Keyword extraction is the first step in identifying the input question type. In some cases, words clearly indicate the question type, e.g., "Who", "Where", "When", or "How many"—these words might suggest to the system that the answers should be of type "Person", "Location", "Date", or "Number", respectively. POS tagging and syntactic parsing techniques can also determine the answer type. In the example above, the subject is "Chinese National Day", the predicate is "is" and the adverbial modifier is "when", therefore the answer type is "Date". Unfortunately, some interrogative words like "Which", "What", or "How" do not correspond to unambiguous answer types: Each can represent more than one type. In situations like this, other words in the question need to be considered. A lexical dictionary such as WordNet can be used for understanding the context.
Once the system identifies the question type, it uses an information retrieval system to find a set of documents that contain the correct keywords. A tagger and NP/Verb Group chunker can verify whether the correct entities and relations are mentioned in the found documents. For questions such as "Who" or "Where", a named-entity recogniser finds relevant "Person" and "Location" names from the retrieved documents.
A vector space model can classify the candidate answers. Check if the answer is of the correct type as determined in the question type analysis stage. An inference technique can validate the candidate answers. A score is then given to each of these candidates according to the number of question words it contains and how close these words are to the candidate—the more and the closer the better. The answer is then translated by parsing into a compact and meaningful representation. In the previous example, the expected output answer is "1st Oct."

Questions on the material —
1 > Reproduce the stretch of the question-answering passage from "Once the system" through "the retrieved documents.".
2 > Translate this sentence from the question-answering passage into Spanish: "Once the system identifies the question type, it uses an information retrieval system to find a set of documents that contain the correct keywords."
The data are not needed for anything here.

Information supplied —
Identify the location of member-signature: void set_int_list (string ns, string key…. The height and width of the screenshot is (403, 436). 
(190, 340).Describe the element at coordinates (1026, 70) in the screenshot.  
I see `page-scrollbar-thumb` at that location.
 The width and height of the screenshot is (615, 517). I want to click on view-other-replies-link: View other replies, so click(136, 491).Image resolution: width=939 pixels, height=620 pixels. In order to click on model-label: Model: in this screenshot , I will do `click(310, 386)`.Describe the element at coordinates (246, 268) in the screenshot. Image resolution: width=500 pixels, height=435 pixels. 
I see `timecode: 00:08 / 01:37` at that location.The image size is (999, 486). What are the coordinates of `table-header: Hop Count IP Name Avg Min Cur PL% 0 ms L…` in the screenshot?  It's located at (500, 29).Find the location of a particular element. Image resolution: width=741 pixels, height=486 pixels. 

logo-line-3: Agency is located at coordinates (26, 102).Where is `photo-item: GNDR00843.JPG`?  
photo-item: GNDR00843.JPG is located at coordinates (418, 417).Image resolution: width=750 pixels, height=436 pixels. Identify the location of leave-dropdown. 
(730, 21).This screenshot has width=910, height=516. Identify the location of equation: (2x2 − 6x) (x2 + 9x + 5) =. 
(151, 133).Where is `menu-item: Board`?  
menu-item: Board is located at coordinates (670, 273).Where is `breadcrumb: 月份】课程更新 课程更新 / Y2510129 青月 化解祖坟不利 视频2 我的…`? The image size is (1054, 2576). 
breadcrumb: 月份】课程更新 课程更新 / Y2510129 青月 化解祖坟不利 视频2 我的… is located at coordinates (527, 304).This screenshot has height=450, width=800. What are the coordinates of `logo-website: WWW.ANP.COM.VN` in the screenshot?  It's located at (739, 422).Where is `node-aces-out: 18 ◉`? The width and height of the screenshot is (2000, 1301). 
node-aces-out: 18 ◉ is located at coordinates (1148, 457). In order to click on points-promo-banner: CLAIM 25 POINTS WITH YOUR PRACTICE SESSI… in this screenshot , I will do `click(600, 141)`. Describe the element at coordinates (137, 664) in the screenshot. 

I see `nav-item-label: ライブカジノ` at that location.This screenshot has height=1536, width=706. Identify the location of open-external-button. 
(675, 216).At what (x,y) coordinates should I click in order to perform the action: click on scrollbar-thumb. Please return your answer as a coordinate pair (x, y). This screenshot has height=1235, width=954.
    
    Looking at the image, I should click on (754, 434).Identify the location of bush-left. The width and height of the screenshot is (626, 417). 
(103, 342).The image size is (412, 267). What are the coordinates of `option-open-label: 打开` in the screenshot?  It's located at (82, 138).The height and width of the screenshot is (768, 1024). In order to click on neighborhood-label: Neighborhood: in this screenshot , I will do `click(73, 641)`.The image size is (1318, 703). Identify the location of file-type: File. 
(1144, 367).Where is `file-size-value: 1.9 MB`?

Numbered responses —
1 >
Once the system identifies the question type, it uses an information retrieval system to find a set of documents that contain the correct keywords. A tagger and NP/Verb Group chunker can verify whether the correct entities and relations are mentioned in the found documents. For questions such as "Who" or "Where", a named-entity recogniser finds relevant "Person" and "Location" names from the retrieved documents.

2 > Una vez que el sistema identifica el tipo de pregunta, utiliza un sistema de recuperación de información para encontrar un conjunto de documentos que contengan las palabras clave correctas.